## Exercise aim
Find every line below where the word "each" occurs, then give how many you found and nothing else.

--- Material provided ---

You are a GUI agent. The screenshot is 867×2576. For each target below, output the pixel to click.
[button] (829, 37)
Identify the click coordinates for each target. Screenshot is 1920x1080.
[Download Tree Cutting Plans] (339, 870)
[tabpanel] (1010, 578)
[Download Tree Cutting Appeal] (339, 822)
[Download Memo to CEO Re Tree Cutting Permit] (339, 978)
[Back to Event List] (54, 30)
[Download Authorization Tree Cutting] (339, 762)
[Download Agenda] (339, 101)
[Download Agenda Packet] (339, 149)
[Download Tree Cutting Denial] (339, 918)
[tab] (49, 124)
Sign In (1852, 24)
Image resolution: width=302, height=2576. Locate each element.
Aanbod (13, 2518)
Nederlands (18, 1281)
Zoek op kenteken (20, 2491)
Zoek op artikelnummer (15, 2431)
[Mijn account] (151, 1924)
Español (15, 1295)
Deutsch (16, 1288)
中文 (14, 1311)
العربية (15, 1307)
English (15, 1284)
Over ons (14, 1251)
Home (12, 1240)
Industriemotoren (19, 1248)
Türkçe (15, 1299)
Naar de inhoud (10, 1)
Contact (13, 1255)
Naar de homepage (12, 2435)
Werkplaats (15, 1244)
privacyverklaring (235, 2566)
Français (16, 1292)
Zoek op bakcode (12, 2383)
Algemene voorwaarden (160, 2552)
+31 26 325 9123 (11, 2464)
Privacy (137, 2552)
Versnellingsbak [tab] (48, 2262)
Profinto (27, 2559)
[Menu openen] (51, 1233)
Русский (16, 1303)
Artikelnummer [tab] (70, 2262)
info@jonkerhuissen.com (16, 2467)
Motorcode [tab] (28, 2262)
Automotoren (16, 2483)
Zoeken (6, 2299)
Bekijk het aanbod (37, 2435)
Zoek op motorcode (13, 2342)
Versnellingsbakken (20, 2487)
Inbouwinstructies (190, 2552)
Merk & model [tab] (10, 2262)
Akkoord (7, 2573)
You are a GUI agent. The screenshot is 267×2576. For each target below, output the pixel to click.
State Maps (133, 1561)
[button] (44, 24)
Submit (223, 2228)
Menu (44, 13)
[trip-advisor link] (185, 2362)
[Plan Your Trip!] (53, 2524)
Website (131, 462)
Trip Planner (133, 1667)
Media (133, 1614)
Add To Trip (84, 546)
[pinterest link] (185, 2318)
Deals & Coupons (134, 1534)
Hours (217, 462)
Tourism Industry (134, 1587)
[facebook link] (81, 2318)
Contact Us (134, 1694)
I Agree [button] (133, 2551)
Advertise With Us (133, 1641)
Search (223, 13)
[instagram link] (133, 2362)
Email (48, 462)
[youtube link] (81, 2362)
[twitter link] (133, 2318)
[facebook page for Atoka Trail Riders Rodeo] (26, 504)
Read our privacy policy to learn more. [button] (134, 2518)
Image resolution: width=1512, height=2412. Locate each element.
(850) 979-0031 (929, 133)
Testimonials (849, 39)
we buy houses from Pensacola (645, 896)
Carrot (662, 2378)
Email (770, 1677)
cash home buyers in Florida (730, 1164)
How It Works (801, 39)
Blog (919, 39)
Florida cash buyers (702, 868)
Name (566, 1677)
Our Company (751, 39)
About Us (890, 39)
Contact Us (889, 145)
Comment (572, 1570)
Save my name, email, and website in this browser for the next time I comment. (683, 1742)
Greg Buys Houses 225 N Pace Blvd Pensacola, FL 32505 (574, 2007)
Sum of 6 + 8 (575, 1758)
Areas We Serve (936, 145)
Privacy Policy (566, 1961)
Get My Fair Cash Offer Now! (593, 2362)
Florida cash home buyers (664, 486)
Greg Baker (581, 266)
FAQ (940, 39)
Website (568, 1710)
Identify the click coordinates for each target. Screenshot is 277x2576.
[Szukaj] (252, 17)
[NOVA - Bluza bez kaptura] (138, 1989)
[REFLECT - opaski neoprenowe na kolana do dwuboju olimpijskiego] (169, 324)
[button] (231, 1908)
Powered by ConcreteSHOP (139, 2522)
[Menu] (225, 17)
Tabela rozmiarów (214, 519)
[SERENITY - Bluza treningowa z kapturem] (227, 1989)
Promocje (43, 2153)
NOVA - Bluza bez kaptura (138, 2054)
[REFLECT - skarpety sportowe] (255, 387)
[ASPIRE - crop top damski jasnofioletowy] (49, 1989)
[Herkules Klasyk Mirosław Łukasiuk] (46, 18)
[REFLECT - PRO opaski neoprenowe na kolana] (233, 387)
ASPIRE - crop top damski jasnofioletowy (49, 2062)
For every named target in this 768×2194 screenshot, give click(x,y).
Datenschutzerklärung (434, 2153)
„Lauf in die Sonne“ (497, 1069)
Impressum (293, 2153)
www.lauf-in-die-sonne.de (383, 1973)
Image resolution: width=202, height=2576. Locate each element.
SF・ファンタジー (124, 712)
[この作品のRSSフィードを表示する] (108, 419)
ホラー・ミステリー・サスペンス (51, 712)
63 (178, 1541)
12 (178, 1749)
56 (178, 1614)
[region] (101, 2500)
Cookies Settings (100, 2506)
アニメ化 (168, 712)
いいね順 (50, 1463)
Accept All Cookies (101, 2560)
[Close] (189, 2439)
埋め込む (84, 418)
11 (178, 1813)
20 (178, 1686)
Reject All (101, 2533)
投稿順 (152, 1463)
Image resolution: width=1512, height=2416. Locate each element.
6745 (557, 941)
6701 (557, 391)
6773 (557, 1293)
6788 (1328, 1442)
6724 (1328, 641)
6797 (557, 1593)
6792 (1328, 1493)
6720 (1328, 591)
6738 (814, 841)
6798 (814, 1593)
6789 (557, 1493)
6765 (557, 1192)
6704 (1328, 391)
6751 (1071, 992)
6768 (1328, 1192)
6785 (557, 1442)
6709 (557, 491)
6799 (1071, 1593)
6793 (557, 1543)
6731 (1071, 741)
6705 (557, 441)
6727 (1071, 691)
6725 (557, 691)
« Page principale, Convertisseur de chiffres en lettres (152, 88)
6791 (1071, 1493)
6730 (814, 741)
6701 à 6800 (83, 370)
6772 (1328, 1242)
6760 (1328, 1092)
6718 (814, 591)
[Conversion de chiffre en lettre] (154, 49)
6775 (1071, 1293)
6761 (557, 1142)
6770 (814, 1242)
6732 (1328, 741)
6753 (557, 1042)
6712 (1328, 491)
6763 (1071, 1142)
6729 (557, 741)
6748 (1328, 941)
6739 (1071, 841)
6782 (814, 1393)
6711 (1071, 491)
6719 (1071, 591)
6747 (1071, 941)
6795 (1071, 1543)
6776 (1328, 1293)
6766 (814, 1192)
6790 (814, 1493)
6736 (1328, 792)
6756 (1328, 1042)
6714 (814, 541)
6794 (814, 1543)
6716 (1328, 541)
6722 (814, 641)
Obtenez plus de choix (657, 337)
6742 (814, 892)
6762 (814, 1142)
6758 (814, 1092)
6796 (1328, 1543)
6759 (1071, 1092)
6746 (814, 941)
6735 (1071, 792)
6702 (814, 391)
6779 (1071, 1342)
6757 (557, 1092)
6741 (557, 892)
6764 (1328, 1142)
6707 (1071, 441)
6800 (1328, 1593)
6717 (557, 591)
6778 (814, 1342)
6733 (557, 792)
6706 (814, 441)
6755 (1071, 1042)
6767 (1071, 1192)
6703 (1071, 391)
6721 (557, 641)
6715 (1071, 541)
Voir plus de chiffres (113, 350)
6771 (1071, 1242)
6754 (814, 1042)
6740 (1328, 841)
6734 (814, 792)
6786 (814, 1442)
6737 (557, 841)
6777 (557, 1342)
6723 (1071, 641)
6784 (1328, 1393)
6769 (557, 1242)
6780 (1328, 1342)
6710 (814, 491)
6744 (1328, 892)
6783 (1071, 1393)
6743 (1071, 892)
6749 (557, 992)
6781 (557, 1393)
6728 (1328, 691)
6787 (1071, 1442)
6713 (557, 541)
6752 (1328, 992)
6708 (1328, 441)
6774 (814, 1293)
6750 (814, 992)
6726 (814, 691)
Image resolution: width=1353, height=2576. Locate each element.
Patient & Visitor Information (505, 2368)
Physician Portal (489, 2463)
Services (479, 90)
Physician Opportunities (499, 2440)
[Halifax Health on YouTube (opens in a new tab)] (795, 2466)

---

## Expected output
9